Initial Treatment for Hereditary Hemochromatosis with Elevated Liver Enzymes
Therapeutic phlebotomy should be initiated immediately as the first-line treatment for patients with hereditary hemochromatosis (HH) who have elevated liver enzymes. 1
Treatment Protocol
Initial Phlebotomy Regimen
- Remove one unit of blood (approximately 500 mL, containing 200-250 mg iron) weekly or biweekly as tolerated
- Check hemoglobin/hematocrit before each phlebotomy session
- Ensure hemoglobin/hematocrit does not fall more than 20% below baseline
- Monitor serum ferritin levels every 10-12 phlebotomies (approximately every 3 months)
Target Goals
- Continue regular phlebotomy until serum ferritin reaches 50-100 μg/L
- Once target is reached, transition to maintenance phlebotomy to keep ferritin in this range
Monitoring During Treatment
Laboratory Parameters
- Check liver enzymes (ALT, AST) monthly to assess improvement
- Monitor serum ferritin to track iron depletion progress
- Measure transferrin saturation (will remain elevated until iron stores are depleted)
- For patients with elevated liver enzymes, more frequent monitoring may be warranted initially
Expected Response
- Normalization of elevated liver enzymes is an expected benefit of phlebotomy
- Improvement in liver function typically occurs within the first few months of treatment
- Reversal of hepatic fibrosis may occur in approximately 30% of cases 1
Important Considerations
Avoid During Treatment
- Vitamin C supplements (can increase iron absorption and mobilization)
- Iron supplements
- Raw shellfish (risk of Vibrio vulnificus infection in iron-overloaded patients)
No Need For
- Dietary restrictions (the amount of iron absorbed from diet is minimal compared to phlebotomy removal)

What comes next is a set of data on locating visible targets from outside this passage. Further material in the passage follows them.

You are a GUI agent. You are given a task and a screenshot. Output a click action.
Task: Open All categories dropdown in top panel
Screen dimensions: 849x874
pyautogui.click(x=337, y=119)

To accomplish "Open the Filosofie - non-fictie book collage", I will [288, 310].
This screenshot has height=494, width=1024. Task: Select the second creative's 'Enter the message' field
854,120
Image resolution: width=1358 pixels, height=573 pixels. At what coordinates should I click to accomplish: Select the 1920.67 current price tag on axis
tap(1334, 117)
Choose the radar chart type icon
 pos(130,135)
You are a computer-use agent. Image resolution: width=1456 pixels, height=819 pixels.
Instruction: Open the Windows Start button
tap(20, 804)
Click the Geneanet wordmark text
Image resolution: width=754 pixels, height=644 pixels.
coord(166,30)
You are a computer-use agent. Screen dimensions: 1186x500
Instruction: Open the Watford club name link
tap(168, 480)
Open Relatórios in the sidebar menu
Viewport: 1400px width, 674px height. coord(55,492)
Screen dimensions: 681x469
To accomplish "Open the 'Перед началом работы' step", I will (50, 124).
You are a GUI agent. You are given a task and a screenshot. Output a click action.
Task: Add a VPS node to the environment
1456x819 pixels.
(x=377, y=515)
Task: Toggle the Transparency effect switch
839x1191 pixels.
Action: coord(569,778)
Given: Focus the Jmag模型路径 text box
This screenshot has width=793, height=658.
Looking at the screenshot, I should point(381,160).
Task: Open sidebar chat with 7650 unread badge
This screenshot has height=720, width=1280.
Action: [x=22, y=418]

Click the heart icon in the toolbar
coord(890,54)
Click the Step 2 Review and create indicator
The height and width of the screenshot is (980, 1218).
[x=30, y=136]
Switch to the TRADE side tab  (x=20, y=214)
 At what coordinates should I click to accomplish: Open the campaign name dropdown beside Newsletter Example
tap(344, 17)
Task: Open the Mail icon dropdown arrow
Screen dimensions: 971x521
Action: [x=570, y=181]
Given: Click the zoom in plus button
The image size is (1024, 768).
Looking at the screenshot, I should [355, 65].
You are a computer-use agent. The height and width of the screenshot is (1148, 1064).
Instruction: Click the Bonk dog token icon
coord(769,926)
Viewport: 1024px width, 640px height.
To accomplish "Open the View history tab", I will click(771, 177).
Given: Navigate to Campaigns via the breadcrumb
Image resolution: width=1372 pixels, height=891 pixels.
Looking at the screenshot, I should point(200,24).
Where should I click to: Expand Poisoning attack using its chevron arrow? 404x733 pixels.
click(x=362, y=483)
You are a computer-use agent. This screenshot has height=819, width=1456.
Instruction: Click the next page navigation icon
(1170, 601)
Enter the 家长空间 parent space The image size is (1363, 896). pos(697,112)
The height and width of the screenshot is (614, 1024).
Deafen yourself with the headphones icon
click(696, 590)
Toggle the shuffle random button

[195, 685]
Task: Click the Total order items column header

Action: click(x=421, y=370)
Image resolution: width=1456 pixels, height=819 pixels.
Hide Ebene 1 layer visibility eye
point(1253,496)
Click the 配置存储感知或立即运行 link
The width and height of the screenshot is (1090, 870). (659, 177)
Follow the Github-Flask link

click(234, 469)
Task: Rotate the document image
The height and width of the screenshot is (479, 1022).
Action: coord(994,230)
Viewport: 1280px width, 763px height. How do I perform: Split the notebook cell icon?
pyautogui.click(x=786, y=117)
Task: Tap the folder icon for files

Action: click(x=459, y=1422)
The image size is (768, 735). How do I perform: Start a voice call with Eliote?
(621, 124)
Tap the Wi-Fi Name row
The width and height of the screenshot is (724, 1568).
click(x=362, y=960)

- Initial liver biopsy if ferritin is <1000 μg/L with elevated liver enzymes 1
Clinical Benefits of Treatment
Early treatment with phlebotomy before the development of cirrhosis significantly reduces morbidity and mortality in HH patients 1. Specific improvements include:
- Normalization of elevated liver enzymes
- Potential reversal of early hepatic fibrosis
- Improved survival when initiated before cirrhosis develops
- Reduced risk of hepatocellular carcinoma
- Improvement in other symptoms (fatigue, skin pigmentation, abdominal pain)
Special Considerations
Potential Pitfalls
- Phlebotomy requirements cannot be accurately predicted from initial ferritin levels or hepatic iron concentration 2
- Avoid iron deficiency by not reducing ferritin below 50 μg/L
- In patients with advanced cirrhosis, phlebotomy will not reverse established cirrhosis but may still improve liver enzymes and prevent further damage
- Patients with cardiac involvement require more cautious phlebotomy to avoid rapid iron mobilization which can trigger arrhythmias
Long-term Management
- After initial iron depletion, patients require individualized maintenance phlebotomy schedules
- Monitor for reaccumulation of iron with periodic ferritin measurements
- Continue screening for hepatocellular carcinoma in patients who had cirrhosis at diagnosis
Early diagnosis and treatment with phlebotomy is crucial to prevent progression to irreversible organ damage, particularly liver cirrhosis and its complications.